Universal Planar Abelian Duals for 3d $\mathcal{N}=2$ Unitary CS-SQCD

Abstract

We provide an explicit planar Abelian dual for three-dimensional $\mathcal{N}=2$ $U(N)_k$ SQCD with $F$ fundamental chiral multiplets. This construction covers the entire $(N, F, k)$ parameter space (provided supersymmetry is unbroken), offering a unified framework for the infrared physics of these theories. Our results generalize a recently discovered class of chiral-planar dualities, which were previously limited to the locus $F = 2|k| + 2N$, which is a mass deformation of $\mathcal{N}=4$ mirror symmetry plus a restricted set of additional mass deformations. By developing a systematic algorithm to track the flow of the dual theory under generic mass deformations, we establish the planar Abelian quiver not merely as a specific dual description, but as a universal tool for analyzing 3d gauge dynamics.

Figures (13)

• Figure 1: Phase diagram of $U(N)_k$ SQCD with $F$ fundamental fields in the $(F,\,k)$-plane for fixed $N$. The diagram is partitioned into various zones, within which the planar Abelian duals take qualitatively distinct forms.
• Figure 2: The planar mirror dual of $U(3)_{-1/2}$ SQCD with $7$ fundamental chiral multiplets is an $\mathcal{N}=4$ descendant theory. Starting from this UV theory, we study the RG flow trajectories induced by $\pm m$ real mass deformations. In this figure, we display the first three levels of this deformation sequence. Specifically, we begin with an electric theory containing 7 fundamental chirals and follow the flow to theories with 4 fundamental chirals. We also highlight the location of these theories on the $(k,F)-$plane in the top-right corner.
• Figure 3: We continue analyzing the RG flow illustrated in Figure \ref{['fig: zoology']}. Starting from $U(3)_k$ with 4 fundamental multiplets, we study a single mass deformation down to 3 fundamental multiplets. Note that the dual of $U(3)_{-1/2}$ with 3 flavors is a trivial TQFT, while that of $U(3)_{-3/2}$ with 3 flavors is a free chiral. We highlight the location of these theories in the $(k,F)-$plane in the bottom-left corner.
• Figure 4: We continue the analysis of RG flow trajectories induced by $\pm m$ deformations, extending those considered in Figure \ref{['fig: zoo3']}. We focus on the RG flow trajectories of $U(3)_{-5/2}$ and $U(3)_{-3/2}$ SQCD with 3 fundamental chirals and follow these flows until all matter is integrated out. Notice that since the dual of $U(3)_{-3/2}$ with 3 fundamentals is a single free chiral, when we perform a mass deformation, we flow to a trivial theory. The theory with the $(\star)$ label is a gapped theory; in fact, the dual theory is simply a BF coupling.
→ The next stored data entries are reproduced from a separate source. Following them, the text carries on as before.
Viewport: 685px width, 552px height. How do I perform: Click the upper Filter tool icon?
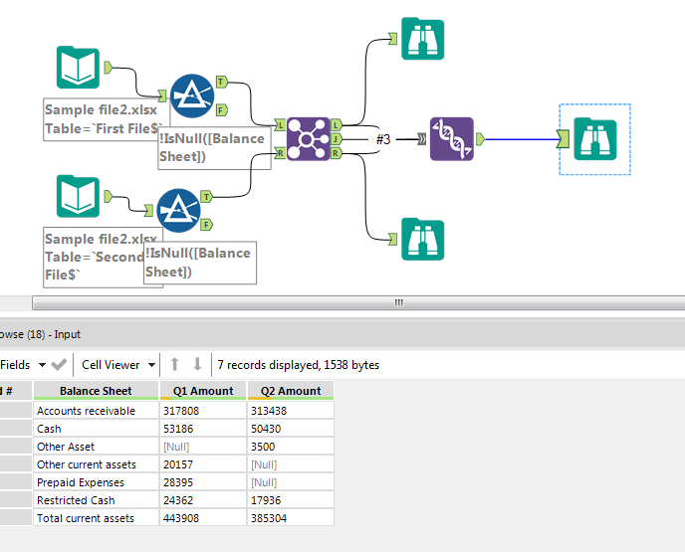191,95
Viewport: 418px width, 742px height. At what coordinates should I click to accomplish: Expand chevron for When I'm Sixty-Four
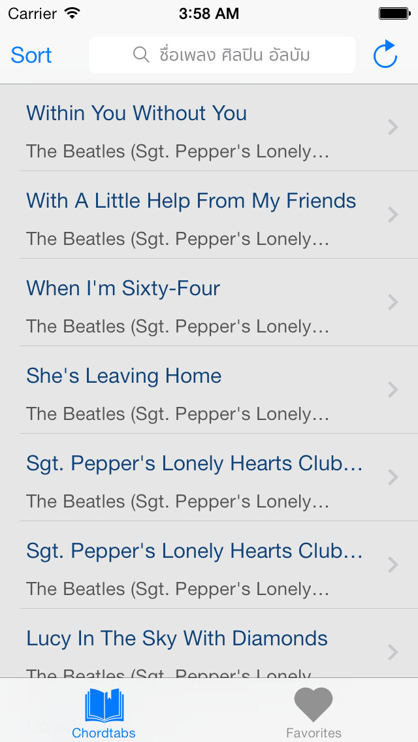coord(393,302)
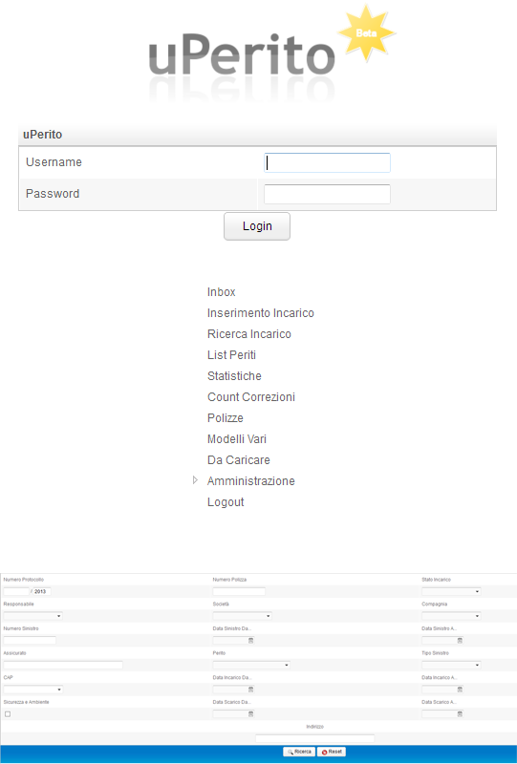
Task: Click the Login button
Action: 257,226
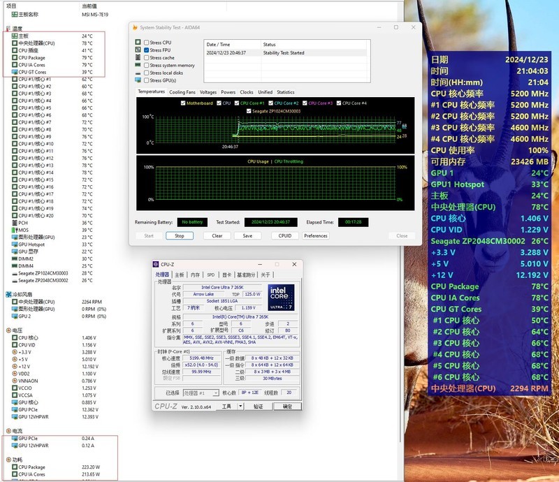This screenshot has width=559, height=482.
Task: Click the MOS sensor icon in temperature list
Action: (x=15, y=230)
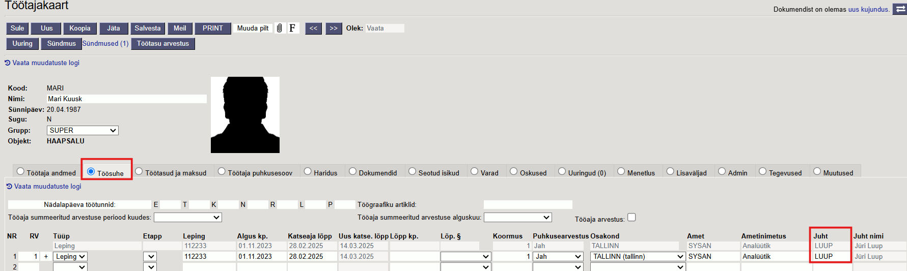Viewport: 907px width, 271px height.
Task: Go to next record with >> button
Action: pyautogui.click(x=333, y=28)
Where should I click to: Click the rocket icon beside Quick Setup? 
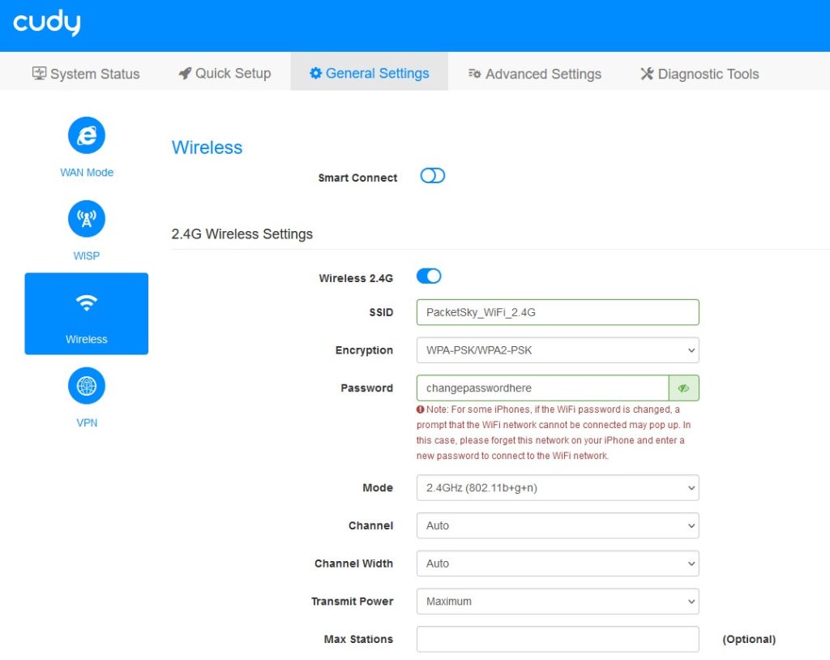(185, 73)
We highlight the location of these theories in the $(k,F)-$plane in the bottom-left corner.
• Figure 5: Examples of planar Abelian duals for $U(2)_k$ SQCD with matter content $[3,3]$, $[2,3]$, $[2,2]$, and $[1,3]$, for various values of $k$ are shown here. All dualities are obtained by systematically tracking real mass deformations in the planar Abelian theory, following the same strategy outlined in Section \ref{['sec: landscape']} for the case of $[F,0]$ flavors. A positive (negative) real mass for a fundamental chiral multiplet shifts the CS level by $+1/2$ ($-1/2$), while a positive (negative) real mass for an anti-fundamental shifts it by $-1/2$ ($+1/2$). The compact quiver notation is summarized in \ref{['eq:quiv:notation_compact']}. Further details of the theories, including the superpotential and R-charge assignments, follow the same rules described below \ref{['eq: Dual_k0']}.